2. Mulai Dari Mana Kesalahan Berasal?
Setelah ketukan pintu disusul suara yang familier terdengar, setelah Bastian meninggalkannya demi menggantikannya menghadapi wanita itu, Julian tidak bisa lagi fokus bekerja.
Julian menghela napas kemudian bangkit dari kursinya, berjalan mendekati pintu yang tertutup, yang menjadi satu-satunya pembatas antara dirinya dengan sang istri saat ini.
Sekalipun terhalang pembatas, tetapi telinganya masih mampu mendengar setiap dialog yang ada di balik papan kayu tersebut.
Selama tiga tahun pernikahan mereka, Julian tidak pernah bisa mengendalikan Edith.

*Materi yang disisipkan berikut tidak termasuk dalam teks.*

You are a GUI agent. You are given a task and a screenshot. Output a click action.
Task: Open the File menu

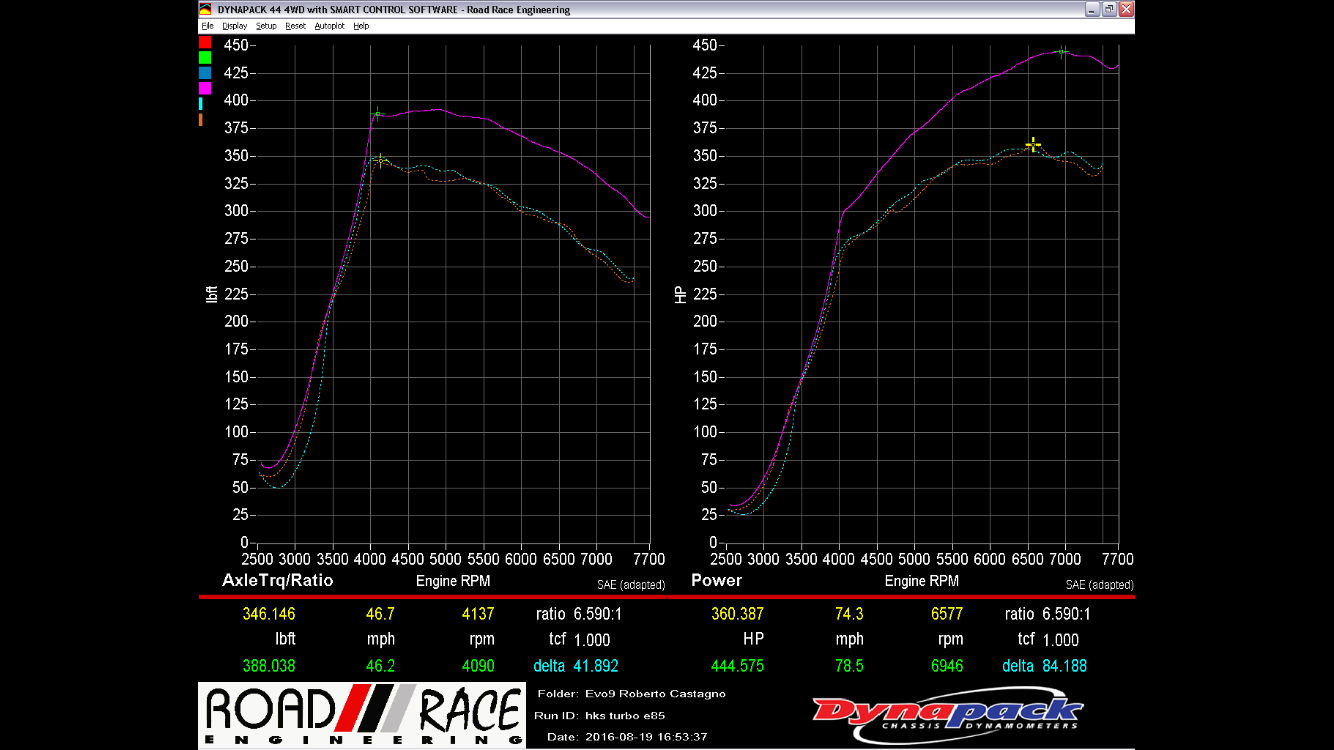click(x=207, y=26)
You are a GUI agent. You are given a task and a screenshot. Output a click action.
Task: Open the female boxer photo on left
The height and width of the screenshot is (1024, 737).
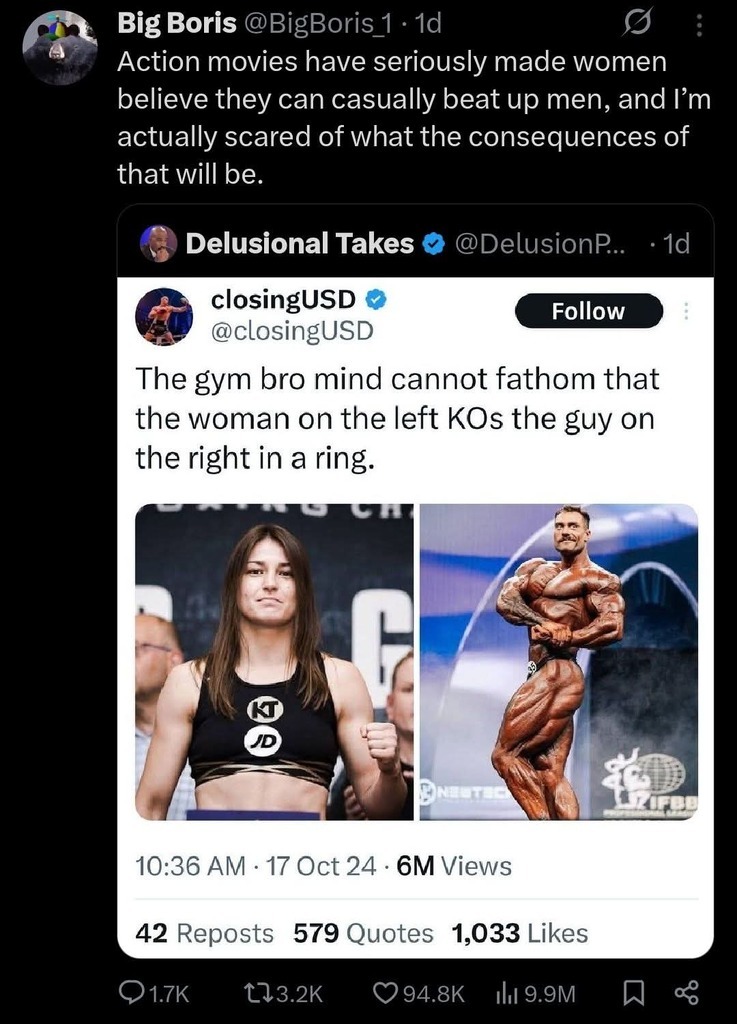(275, 662)
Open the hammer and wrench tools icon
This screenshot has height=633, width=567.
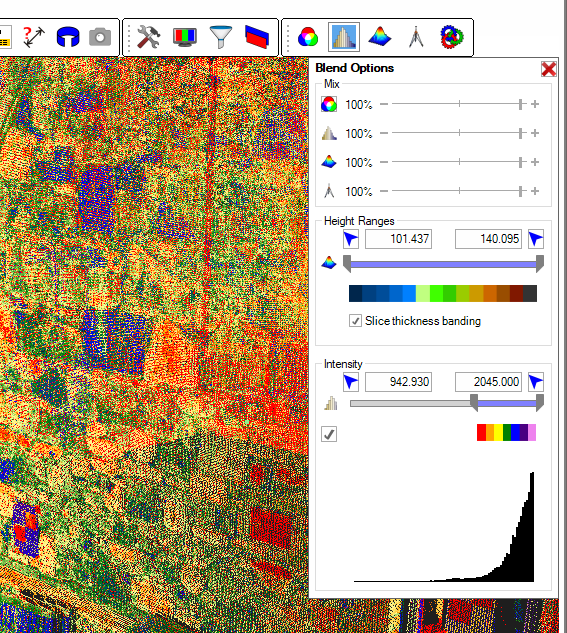(x=149, y=37)
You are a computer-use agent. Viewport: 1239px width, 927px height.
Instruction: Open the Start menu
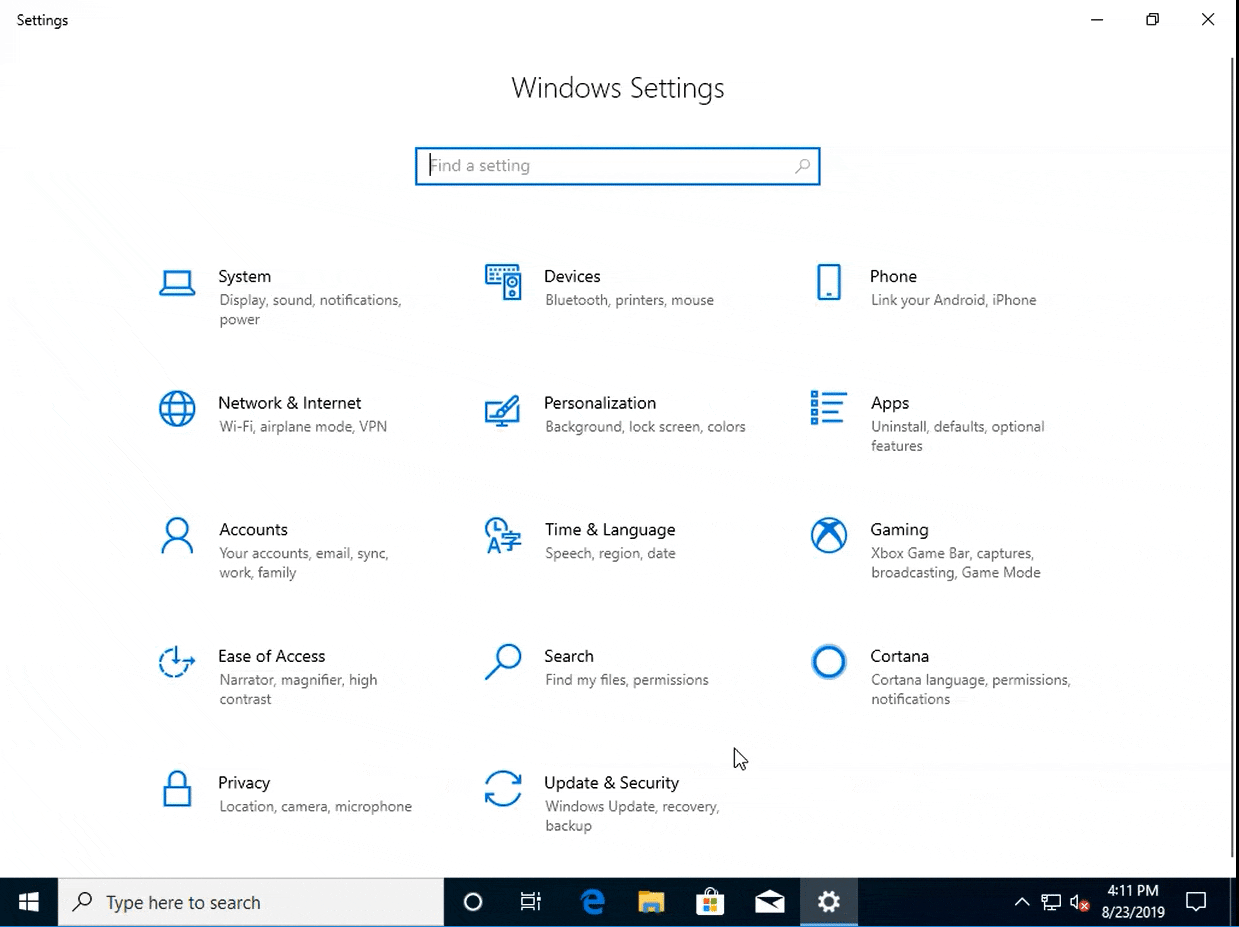point(28,901)
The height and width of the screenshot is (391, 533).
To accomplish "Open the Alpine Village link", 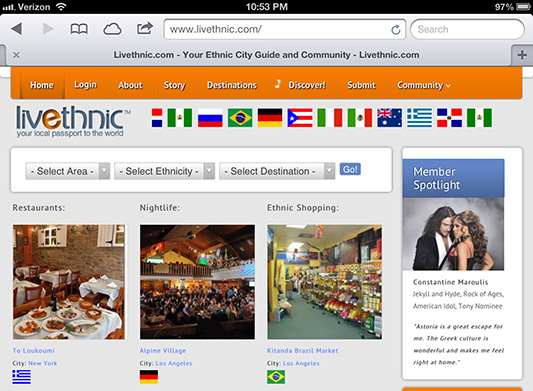I will 163,351.
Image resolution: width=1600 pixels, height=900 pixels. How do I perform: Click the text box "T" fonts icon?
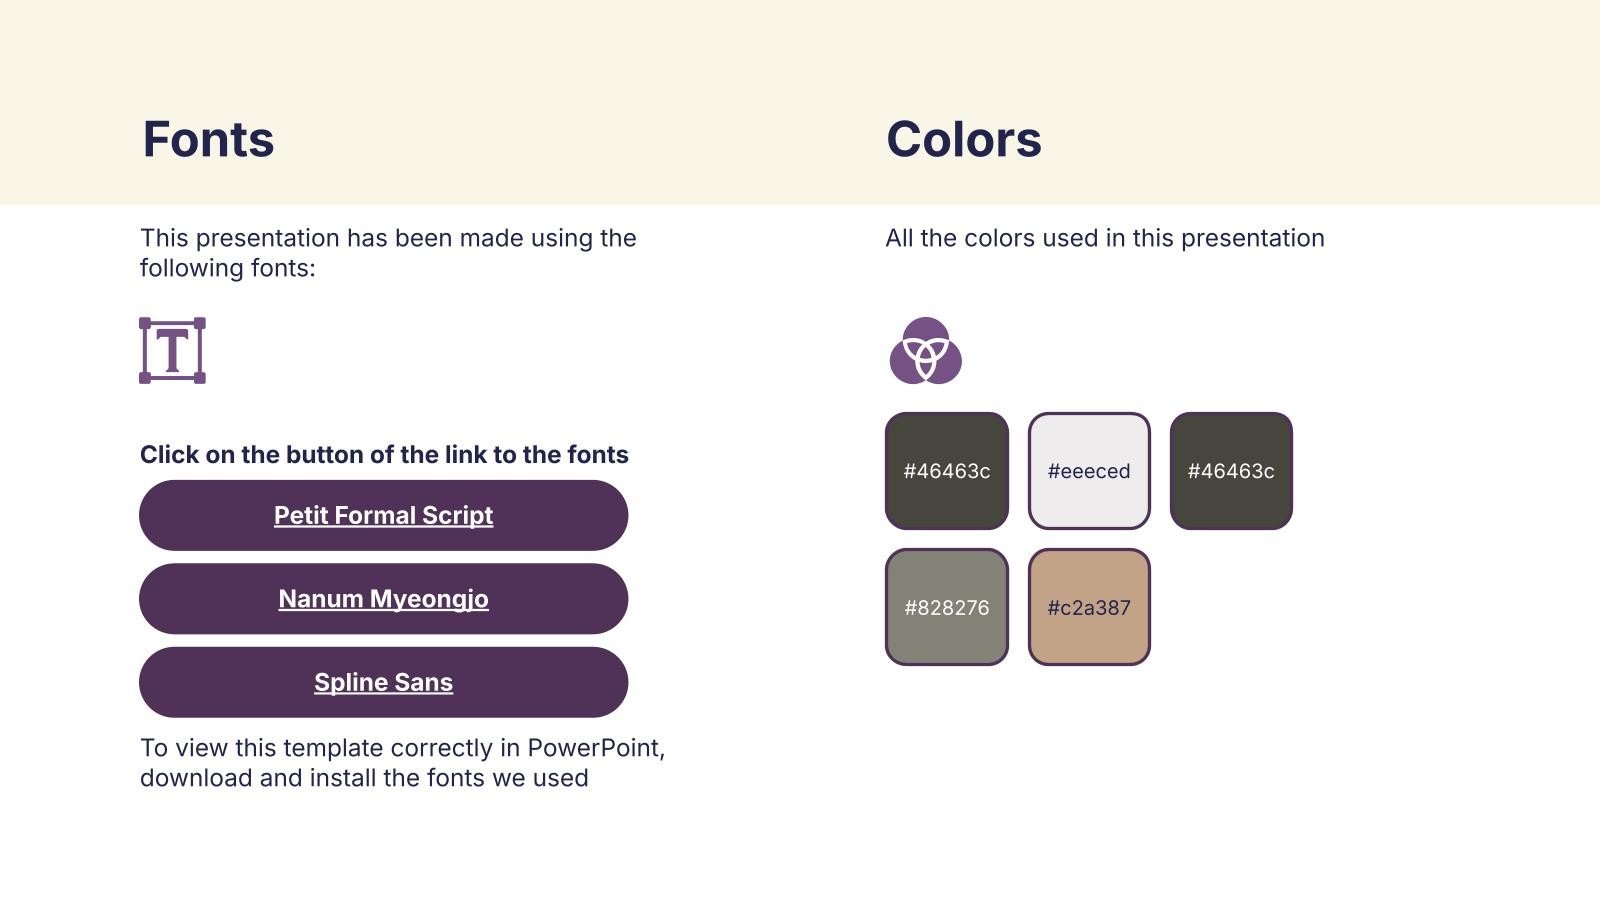coord(172,350)
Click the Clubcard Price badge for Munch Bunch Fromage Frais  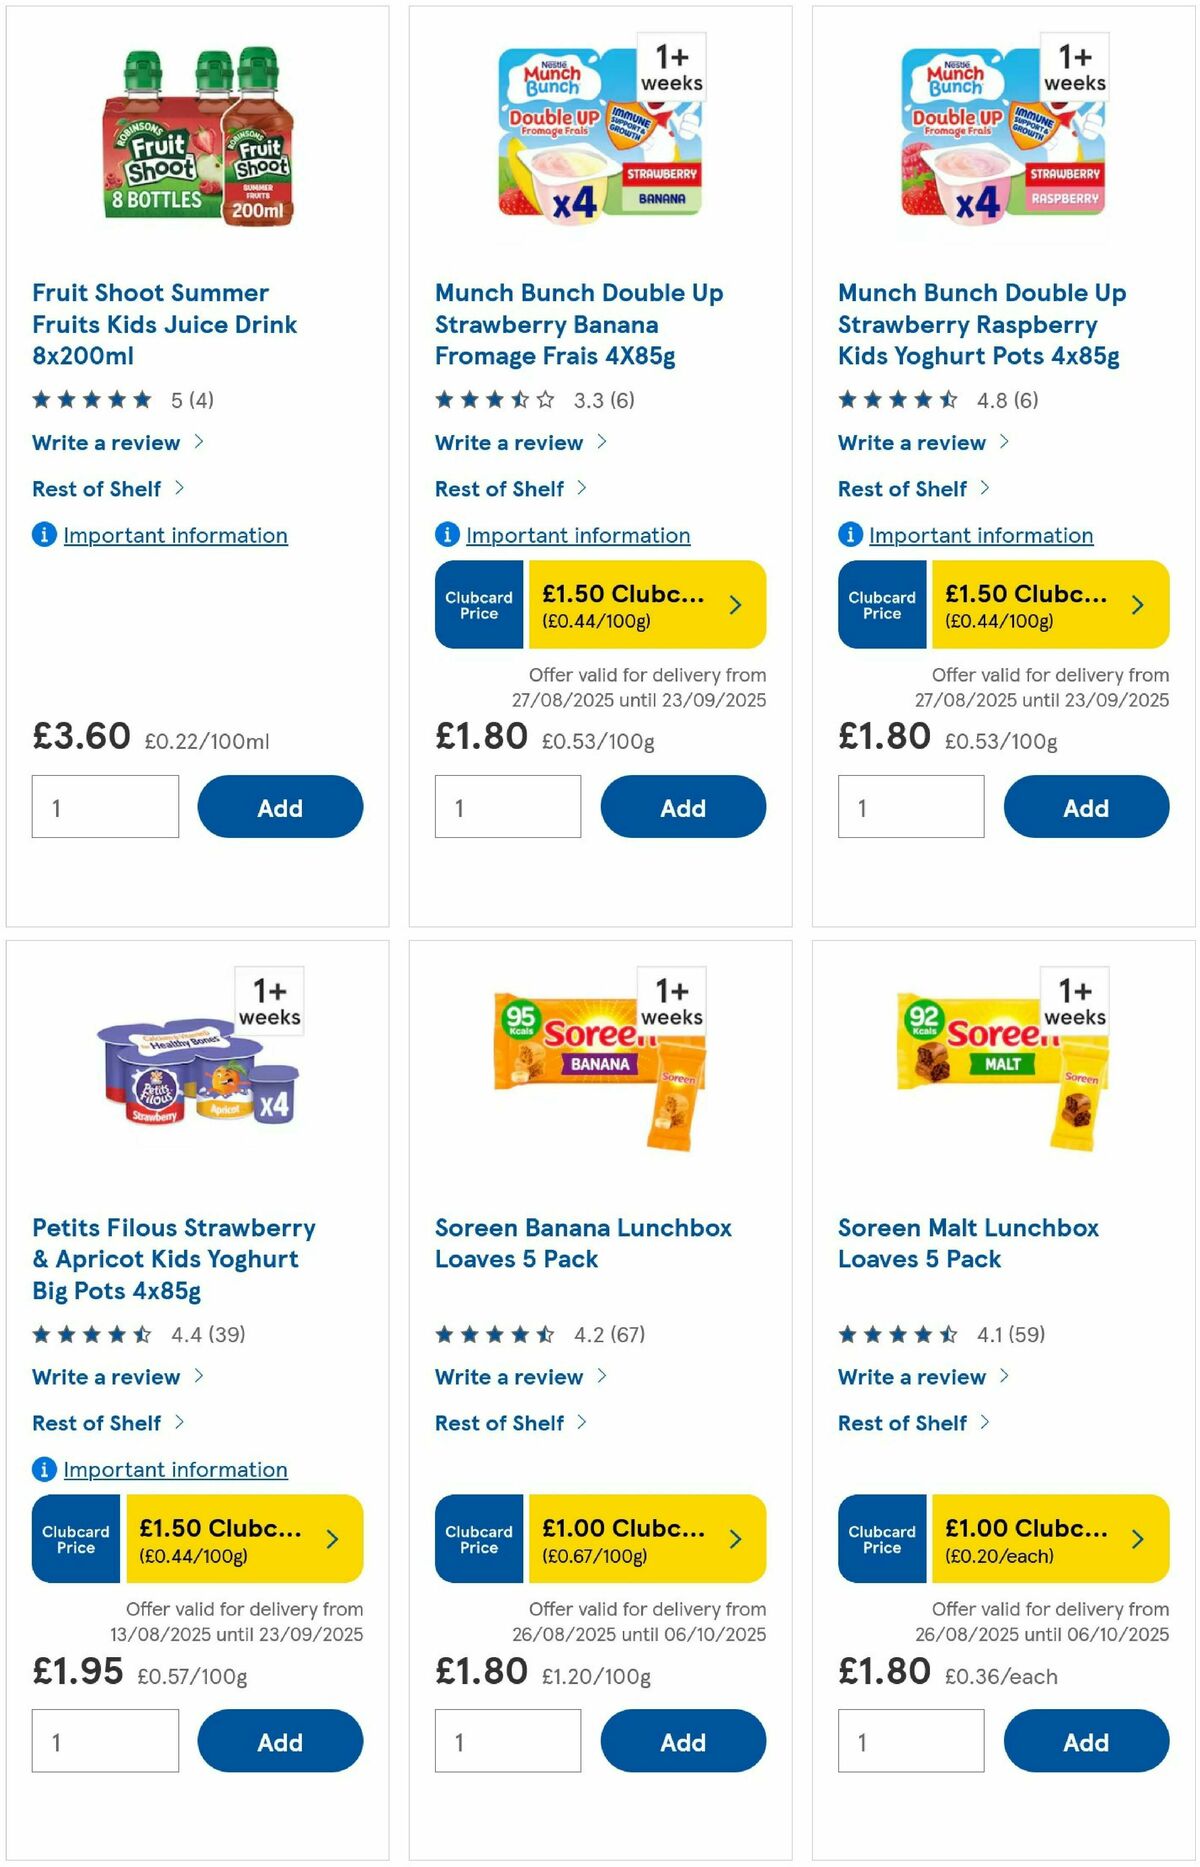click(478, 605)
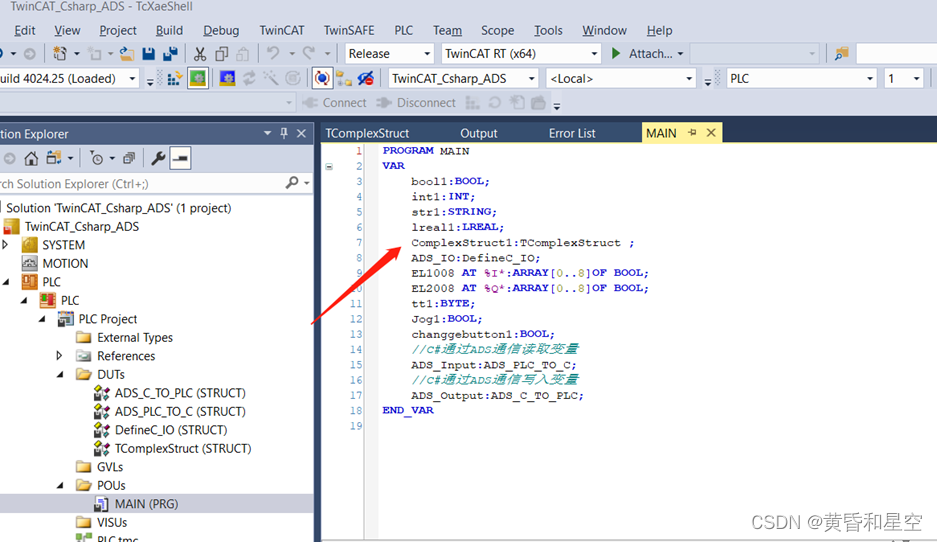The image size is (937, 542).
Task: Open the Release configuration dropdown
Action: click(x=389, y=54)
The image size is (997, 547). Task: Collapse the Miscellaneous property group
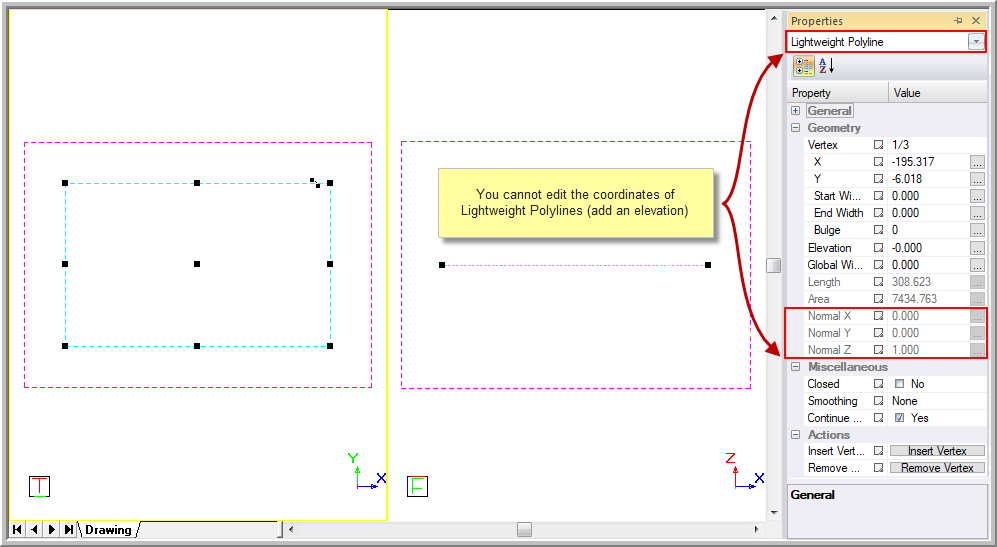point(796,367)
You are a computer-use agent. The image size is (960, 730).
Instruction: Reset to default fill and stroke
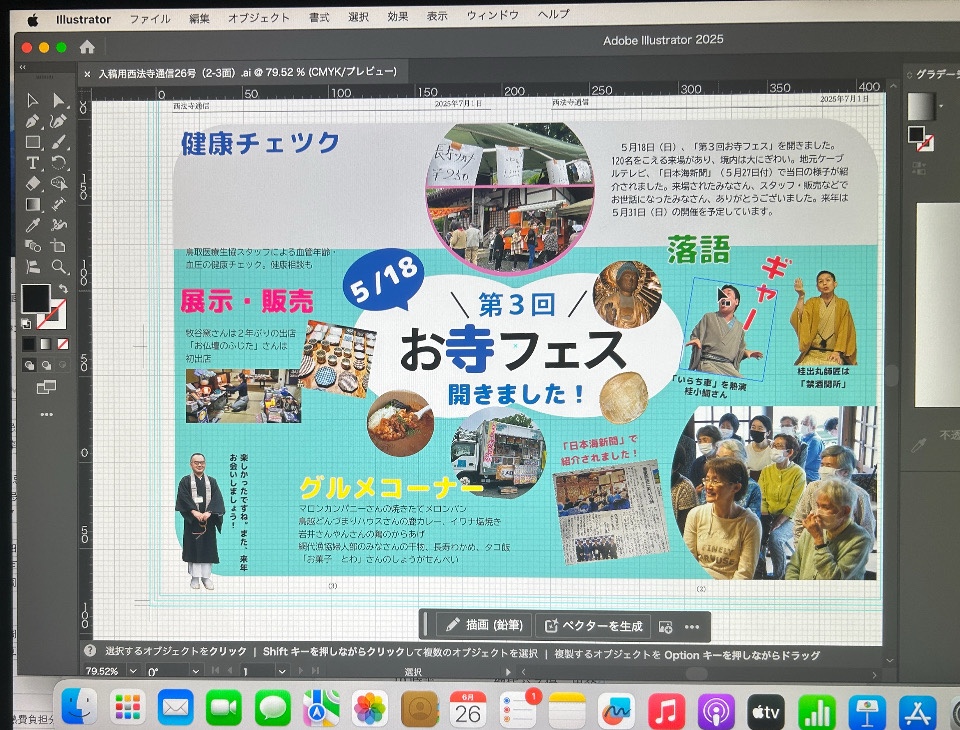click(28, 322)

Istrinya selalu bersikeras atas apa pun keinginannya, atas apa pun yang ia percaya.
Walaupun tingkah Edith hari ini agak aneh, Julian percaya bahwa manusia tidak mungkin bisa berubah hanya dalam waktu semalam.
Walaupun kini Edith menghampirinya dengan kepala dingin—biasanya Edith selalu berapi-api jika dihadapkan dengan apa pun yang bersangkutan dengan suaminya—Julian meyakini dirinya untuk tidak tertipu.
Tanpa ragu tangannya memutar kunci yang tersangkut di pintu, membuatnya terkunci seorang diri di dalam ruang kerjanya, terkunci dari dalam.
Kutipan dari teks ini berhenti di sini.